I can think of so many times when, either one-on-one or corporately as a family, my dad would gather us together and read the Scripture to us, talk to us about the ways of God, talk to us about how to apply God's truth to everyday real life circumstances and situations. Now, I don't want to leave the impression that life in the DeMoss household was one, twenty-four-hour-a-day, round-the-clock devotional time or church service. That certainly wasn't true. We were a very active family. Let me just say we're a big Greek family—we all like to talk and debate and often would interrupt each other.
There were times, around meal times in particular—I can think of this—when there was a lot of chaos in our home. But my dad knew how to cut through the noise, cut through the chaos, and call our hearts and our attention back to the Word and the ways of God. He wanted us to follow Christ with all our hearts, to love Him, to serve Him, to obey Him, and to take Him seriously in our own lives, to live our lives in the light of eternity, as he was seeking to do himself.
Now, he also knew that part of a dad's role is discipline. My dad was committed to correct us, to instruct us when we would get off the path. And there again, I think of a passage in Hebrews chapter 12, where the writer says,
We have had earthly fathers who disciplined us and we respected them. Shall we not much more be subject to the Father of spirits and live? For they, that is our earthly fathers, disciplined us for a short time as it seemed best to them. But God disciplines us for our good that we may share his holiness.
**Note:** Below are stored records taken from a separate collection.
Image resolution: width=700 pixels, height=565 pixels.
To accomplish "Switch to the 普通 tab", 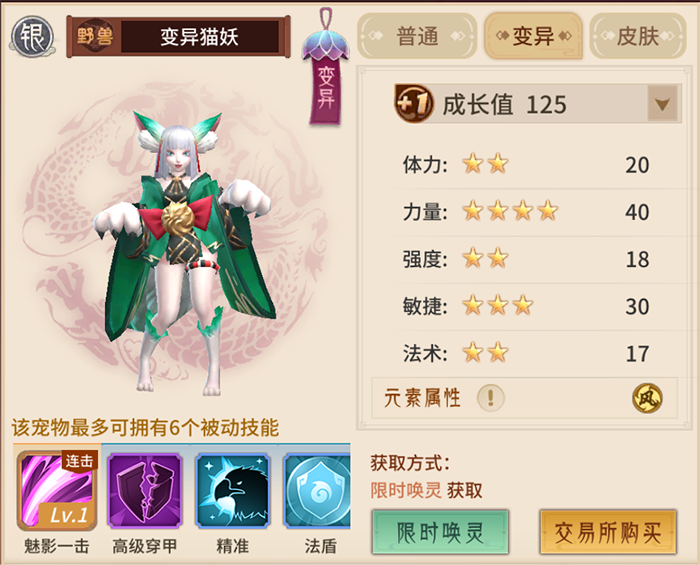I will pos(417,36).
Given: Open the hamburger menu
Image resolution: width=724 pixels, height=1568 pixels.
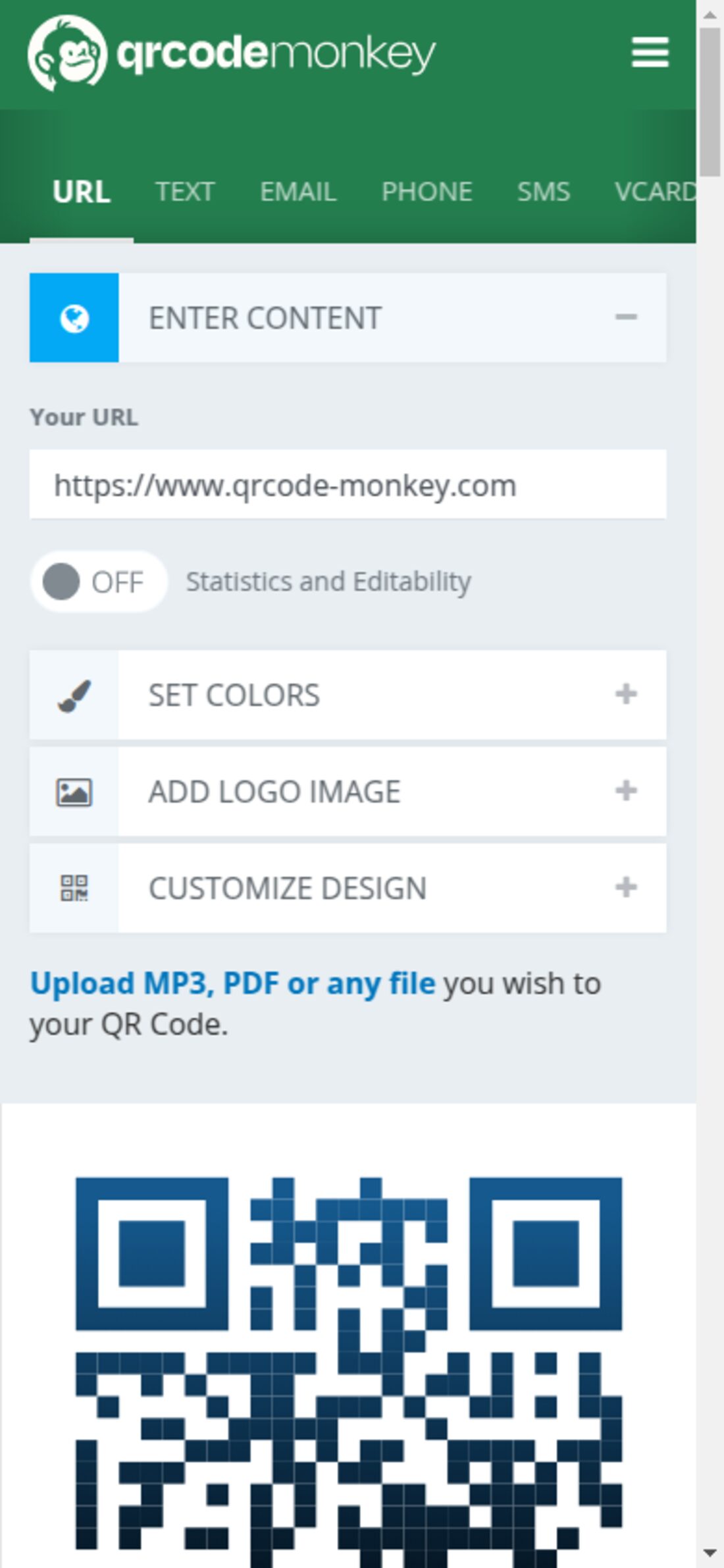Looking at the screenshot, I should point(650,53).
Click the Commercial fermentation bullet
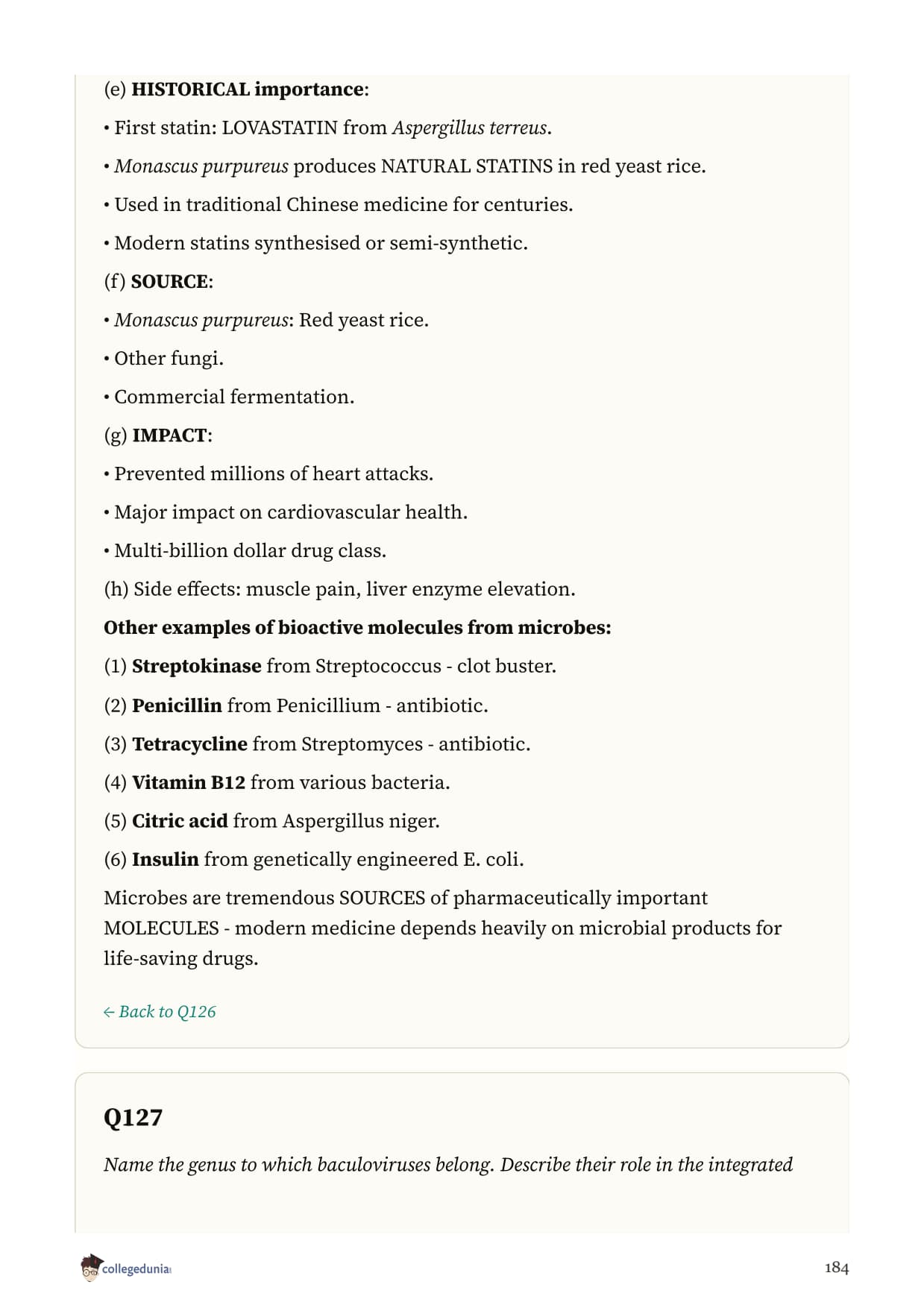Viewport: 924px width, 1308px height. pos(229,397)
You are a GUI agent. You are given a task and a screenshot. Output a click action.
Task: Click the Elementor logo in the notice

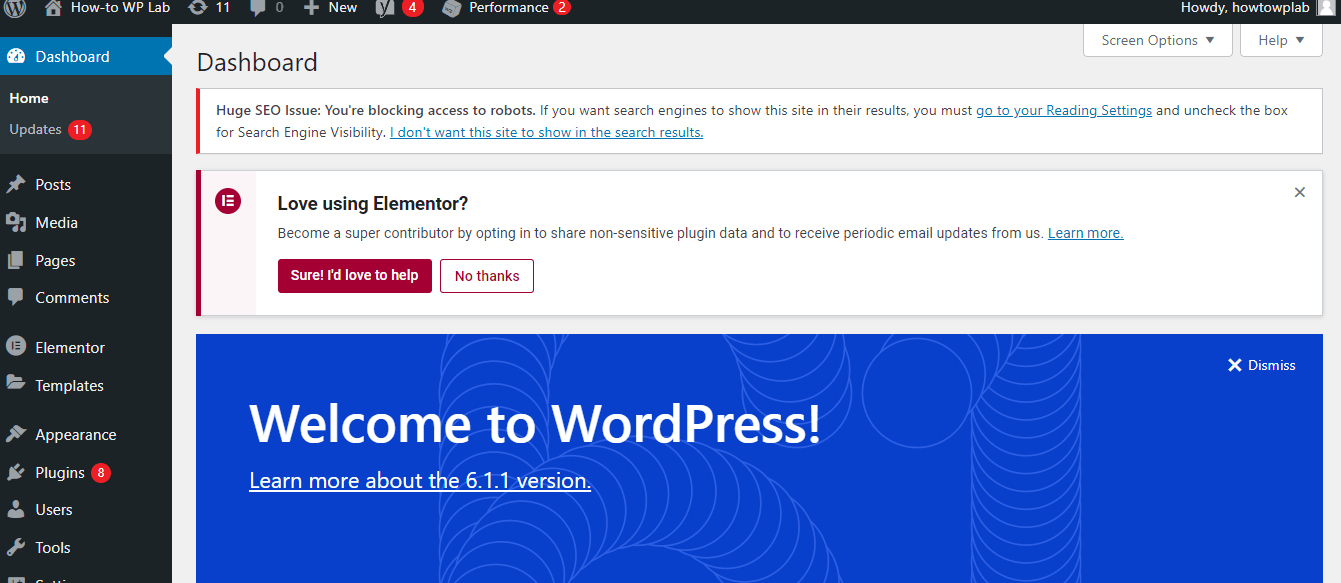[x=228, y=201]
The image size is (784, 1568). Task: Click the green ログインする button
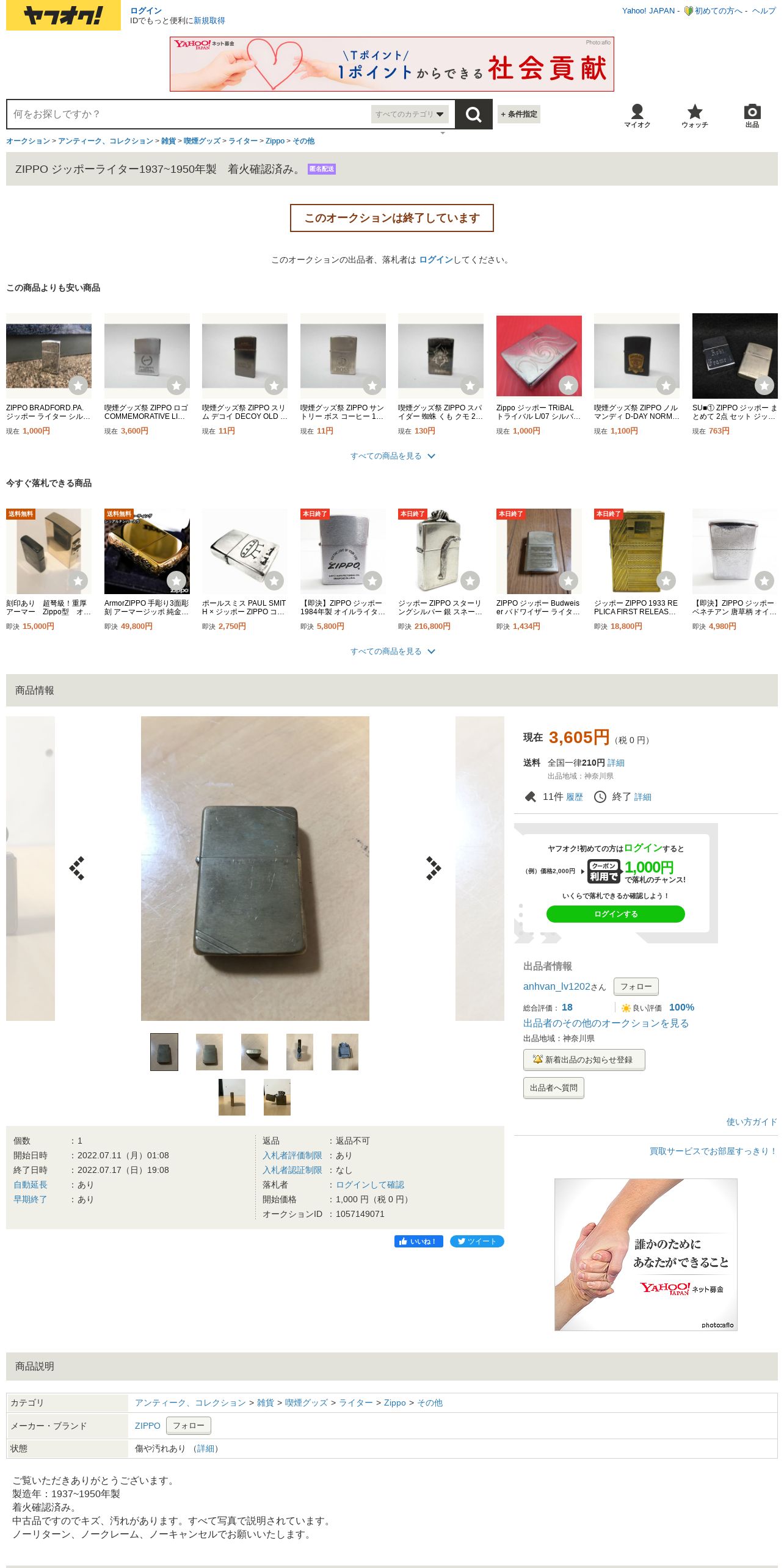(615, 914)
In my father's commitment, and my mom's as well, to make sure that we were living lives that were under the authority of Scripture and disciplining and correcting us when that was not the case, they were really teaching us about the ways of our heavenly Father who disciplines us when we need it for our own good, so that we can be partakers, as the Scripture says, of God's holiness.
Something else about my dad that had an incredible impact on my life was watching him walk through seasons of stress and difficulty in our family and in his business life with a heart that never stopped trusting that God was in control, and God knew what He was doing. Whether it was health issues in our family or financial loss—actually financial disaster at some points. I can remember (during my high school years) seeing my dad under intense pressure and, at times, intense opposition in the workplace and watching him still have a peace and a joy and confidence in the Lord that surpassed whatever was going on around him.
So as we approach this Father's Day, I just want to say, from a daughter's heart, how very thankful I am for the example, the legacy, the life of a dad who walked with God and who led his family to walk with God. Could I encourage any dads who may be listening to us today, regardless of how well or how poorly you feel that you have parented your children, today is a fresh day. There is fresh grace. As you seek the Lord, by God's grace, your children will one day be able to rise up and thank the Lord for the legacy and the heritage that you left to them.